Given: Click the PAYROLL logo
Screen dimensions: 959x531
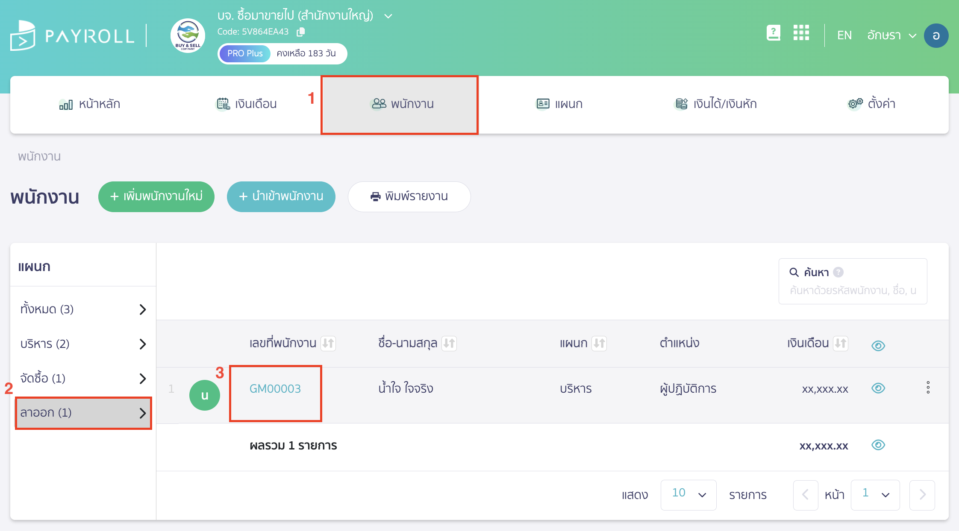Looking at the screenshot, I should pos(72,36).
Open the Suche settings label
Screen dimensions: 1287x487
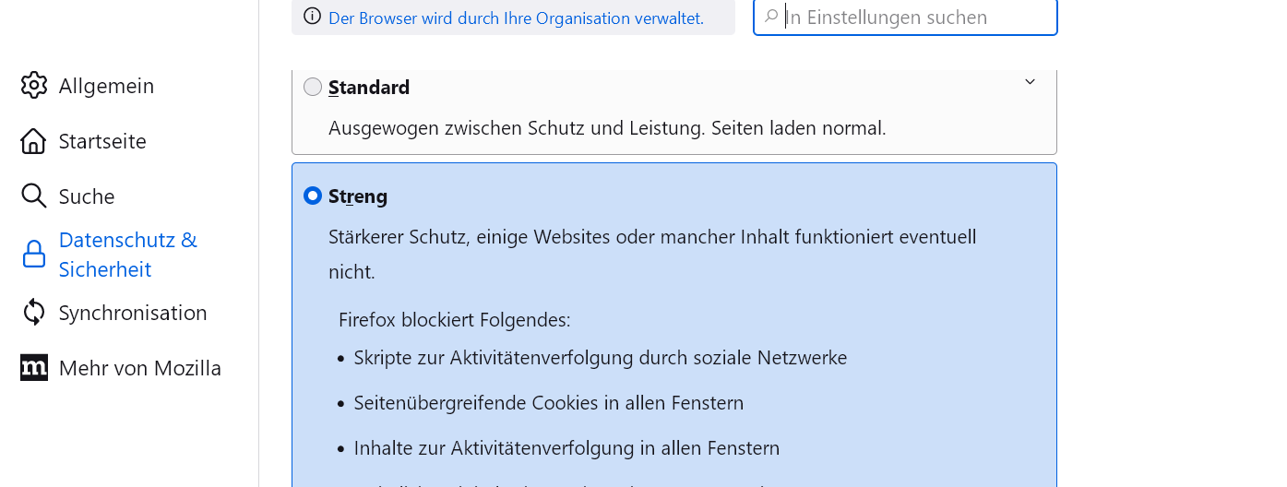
************
Reproduce these rows with every instance of "Screen dimensions" switched to "Viewport size", leaving all other text unchanged. Omit the pictures.

Given: Click the PAYROLL logo
Viewport size: 959x531
Looking at the screenshot, I should pos(72,36).
Open the Suche settings label
Viewport size: 1287x487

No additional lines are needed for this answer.